The question is [Connery voice] what are you prepared to do? [/Connery] And if the answer is not “I am prepared to risk millions of lives in an effort to force North Korea to disarm,” then you’re better off going home.

I’m not betting on the Chinese. I’m hoping to get them involved.
If they don’t, so much the worse, but I still don’t see any real options out there. The fundamental reality is that *we don’t have any cards to play. * We don’t have the stomach for war with them. they’re already about as much of a pariah state as is possible. They have no civil economy to sanction, and they really aren’t terribly interested in developing one. They want money, and we can give them that, but there really aren’t any strings we can attach to it, and they know it.

They’re the guy with one bullet holding off the five of us. We won’t attack him, because nobody wants to be the first to die. But in return, he knows that once he fires that gun, he’s dead. So what do you do? Wait, wait, wait. Sooner or later, he’ll fall asleep, the gun will rust, or maybe we get lucky and a meteor falls from the sky. Worst case scenario, he gets pissed and shoots one of us out of spite; which would have happened if we charged him anyway.

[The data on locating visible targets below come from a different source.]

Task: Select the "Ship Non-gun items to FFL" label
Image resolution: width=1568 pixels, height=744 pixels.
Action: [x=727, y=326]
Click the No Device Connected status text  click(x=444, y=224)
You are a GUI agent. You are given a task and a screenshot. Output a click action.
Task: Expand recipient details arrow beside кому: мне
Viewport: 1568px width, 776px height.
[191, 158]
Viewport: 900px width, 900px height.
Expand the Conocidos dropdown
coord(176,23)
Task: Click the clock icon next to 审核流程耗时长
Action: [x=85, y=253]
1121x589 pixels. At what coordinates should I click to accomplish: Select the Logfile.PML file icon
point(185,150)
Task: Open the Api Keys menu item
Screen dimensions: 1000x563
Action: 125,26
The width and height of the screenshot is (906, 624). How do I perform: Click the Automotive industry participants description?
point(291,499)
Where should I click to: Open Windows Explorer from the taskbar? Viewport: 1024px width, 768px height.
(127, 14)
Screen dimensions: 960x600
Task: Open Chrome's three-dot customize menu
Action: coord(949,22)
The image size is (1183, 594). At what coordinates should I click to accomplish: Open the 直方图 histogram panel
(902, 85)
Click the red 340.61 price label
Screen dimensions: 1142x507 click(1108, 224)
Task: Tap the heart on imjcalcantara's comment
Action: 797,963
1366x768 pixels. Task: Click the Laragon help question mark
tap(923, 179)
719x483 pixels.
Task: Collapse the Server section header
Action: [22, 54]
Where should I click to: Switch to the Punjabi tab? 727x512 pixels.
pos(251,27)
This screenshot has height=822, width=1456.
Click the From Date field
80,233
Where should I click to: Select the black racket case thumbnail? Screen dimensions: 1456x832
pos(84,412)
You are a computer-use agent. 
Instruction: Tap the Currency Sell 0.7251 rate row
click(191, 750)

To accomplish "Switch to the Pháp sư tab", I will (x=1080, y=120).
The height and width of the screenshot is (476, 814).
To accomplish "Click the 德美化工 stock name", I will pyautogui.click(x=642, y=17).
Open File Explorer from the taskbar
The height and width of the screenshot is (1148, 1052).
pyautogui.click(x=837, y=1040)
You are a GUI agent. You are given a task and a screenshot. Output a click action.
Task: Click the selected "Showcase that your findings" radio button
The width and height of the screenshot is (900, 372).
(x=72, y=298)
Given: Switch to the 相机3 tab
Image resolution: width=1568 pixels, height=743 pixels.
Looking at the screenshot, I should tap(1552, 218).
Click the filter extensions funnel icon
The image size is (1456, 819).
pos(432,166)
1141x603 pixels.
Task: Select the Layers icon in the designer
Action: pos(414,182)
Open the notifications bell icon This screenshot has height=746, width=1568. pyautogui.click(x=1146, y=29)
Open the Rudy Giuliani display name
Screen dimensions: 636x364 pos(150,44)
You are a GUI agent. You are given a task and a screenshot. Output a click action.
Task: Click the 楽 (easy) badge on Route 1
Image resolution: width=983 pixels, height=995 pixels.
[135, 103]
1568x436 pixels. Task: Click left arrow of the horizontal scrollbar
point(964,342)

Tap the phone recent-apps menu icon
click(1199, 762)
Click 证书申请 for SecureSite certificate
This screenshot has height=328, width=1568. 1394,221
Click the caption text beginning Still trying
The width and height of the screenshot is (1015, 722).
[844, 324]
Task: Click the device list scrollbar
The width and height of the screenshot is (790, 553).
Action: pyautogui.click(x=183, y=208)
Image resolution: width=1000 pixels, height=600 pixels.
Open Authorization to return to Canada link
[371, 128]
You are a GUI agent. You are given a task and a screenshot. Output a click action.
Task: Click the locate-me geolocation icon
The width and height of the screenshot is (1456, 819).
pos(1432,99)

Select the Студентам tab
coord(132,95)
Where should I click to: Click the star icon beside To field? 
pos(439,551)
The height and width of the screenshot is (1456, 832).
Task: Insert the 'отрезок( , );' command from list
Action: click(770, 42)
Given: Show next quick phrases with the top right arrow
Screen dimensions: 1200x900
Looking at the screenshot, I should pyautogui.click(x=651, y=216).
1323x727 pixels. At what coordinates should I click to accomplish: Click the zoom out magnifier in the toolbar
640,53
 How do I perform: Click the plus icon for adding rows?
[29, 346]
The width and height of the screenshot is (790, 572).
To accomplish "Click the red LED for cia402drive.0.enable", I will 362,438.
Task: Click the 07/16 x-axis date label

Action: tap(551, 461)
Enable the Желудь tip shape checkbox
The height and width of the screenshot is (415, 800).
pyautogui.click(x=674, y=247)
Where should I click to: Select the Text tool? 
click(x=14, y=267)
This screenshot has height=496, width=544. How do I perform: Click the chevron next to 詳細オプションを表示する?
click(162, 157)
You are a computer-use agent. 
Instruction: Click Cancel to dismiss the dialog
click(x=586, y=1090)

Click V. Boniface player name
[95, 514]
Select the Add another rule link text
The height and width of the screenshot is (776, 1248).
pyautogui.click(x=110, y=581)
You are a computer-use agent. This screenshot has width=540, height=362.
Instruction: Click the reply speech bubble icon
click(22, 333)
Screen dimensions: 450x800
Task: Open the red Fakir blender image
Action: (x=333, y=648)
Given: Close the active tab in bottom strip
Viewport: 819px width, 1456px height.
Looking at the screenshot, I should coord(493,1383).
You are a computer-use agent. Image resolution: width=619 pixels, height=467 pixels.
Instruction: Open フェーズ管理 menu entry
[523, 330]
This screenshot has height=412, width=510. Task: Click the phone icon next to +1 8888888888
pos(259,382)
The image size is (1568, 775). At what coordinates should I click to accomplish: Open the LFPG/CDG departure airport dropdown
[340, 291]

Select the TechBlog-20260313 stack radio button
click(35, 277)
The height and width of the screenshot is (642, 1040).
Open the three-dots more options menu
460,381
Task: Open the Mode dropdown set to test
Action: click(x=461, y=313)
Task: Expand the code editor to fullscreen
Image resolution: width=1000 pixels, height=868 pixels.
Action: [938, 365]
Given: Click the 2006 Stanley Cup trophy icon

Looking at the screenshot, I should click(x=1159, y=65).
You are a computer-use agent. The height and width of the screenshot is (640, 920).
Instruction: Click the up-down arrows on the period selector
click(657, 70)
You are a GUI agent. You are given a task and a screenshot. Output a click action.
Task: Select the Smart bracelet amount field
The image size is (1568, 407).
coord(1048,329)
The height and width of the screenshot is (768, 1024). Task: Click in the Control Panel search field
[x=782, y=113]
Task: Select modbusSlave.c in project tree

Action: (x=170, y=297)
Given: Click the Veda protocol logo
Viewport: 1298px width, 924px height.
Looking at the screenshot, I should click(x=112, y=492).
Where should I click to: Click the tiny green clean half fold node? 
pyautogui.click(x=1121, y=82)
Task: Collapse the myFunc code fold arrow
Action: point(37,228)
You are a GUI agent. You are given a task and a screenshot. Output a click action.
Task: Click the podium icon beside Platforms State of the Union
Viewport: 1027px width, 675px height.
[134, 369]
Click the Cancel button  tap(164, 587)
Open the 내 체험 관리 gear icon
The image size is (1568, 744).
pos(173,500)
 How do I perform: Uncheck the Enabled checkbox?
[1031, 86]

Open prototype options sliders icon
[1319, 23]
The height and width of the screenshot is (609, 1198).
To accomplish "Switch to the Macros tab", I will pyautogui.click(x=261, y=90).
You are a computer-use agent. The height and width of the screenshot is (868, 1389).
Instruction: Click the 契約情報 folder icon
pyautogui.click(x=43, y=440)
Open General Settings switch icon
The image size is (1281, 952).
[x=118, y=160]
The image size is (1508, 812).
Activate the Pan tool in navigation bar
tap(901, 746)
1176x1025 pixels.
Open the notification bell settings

Make the occasional concession agreeing to talks, which I expect we will in another year or so. Throw a million here and there at them. Sooner or later, just like the USSR and eastern Europe, the system will collapse under its own weight. Hopefully, nobody gets hurt in the process.

I don’t see any feasible alternatives.

“The fundamental reality is that we don’t have any cards to play”
This isn’t true. The US can offer economic aid and relations. It can offer a non-agression pact. Then there is the implicit threat of military attack. Even if the US is unlikely take such a step there is no way the North Koreans can be 100% sure. These aren’t the best cards,it’s true, but it’s a lot better than nothing.

“We’re out X million dollars, and we’re back to square one, only now they want more money.”
Except that square 1 isn’t such a bad deal if the alternative was North Korean going nuclear in 1994 and having dozens of bombs by now.

"The fact that such a voiding may legally be “automatic” is irrelevant in the real world. Very little of the current Iraq debate has centered on the technicalities of what constitutes “material breach.” "
The clear difference is that this is a bilateral treaty between two countries and not a UNSC resolution which can only be enforced by the UNSC. So the diplomacy would be different.

“Worst case scenario, he gets pissed and shoots one of us out of spite; which would have happened if we charged him anyway.”
No the worst-case scenario is that North Korea has 50 bombs in five years and sits pretty selling them to terrorists and rogue regimes. The North Korean situation is the biggest security threat to the US so doing nothing is simply not an option.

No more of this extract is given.